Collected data

↓

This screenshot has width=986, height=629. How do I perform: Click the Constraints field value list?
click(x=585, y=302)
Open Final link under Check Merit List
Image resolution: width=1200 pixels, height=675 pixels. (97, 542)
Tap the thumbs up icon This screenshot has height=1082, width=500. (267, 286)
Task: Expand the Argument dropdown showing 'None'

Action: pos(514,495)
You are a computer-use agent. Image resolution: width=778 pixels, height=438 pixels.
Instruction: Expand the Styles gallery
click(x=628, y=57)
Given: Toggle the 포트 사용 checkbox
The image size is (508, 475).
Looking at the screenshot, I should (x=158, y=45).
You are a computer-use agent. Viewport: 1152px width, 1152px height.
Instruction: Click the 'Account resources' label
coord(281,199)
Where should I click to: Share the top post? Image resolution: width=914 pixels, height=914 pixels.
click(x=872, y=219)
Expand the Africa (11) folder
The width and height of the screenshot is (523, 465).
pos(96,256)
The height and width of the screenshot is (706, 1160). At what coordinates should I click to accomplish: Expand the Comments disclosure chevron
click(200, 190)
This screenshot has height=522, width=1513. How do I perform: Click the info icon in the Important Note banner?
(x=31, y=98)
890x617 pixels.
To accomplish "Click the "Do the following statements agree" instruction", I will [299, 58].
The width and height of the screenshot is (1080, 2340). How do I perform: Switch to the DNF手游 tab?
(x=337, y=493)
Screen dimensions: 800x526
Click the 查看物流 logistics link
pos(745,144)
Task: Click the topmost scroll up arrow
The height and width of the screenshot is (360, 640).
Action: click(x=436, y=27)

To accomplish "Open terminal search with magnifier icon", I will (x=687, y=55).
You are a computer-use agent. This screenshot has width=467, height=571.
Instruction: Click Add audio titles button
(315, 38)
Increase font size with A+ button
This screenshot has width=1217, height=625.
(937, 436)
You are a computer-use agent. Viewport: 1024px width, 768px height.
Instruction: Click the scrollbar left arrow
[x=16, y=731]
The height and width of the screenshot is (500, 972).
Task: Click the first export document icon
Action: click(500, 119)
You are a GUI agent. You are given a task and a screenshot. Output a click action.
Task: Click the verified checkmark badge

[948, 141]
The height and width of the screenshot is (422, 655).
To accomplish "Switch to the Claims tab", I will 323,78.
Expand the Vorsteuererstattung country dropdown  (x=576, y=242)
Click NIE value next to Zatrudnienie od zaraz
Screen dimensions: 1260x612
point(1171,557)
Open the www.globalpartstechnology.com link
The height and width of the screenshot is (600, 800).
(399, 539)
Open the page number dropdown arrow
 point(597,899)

↑

*Exercise instructions*. The answer should be a single number: how many lines in the entries contain "agent".

*Output below*. 5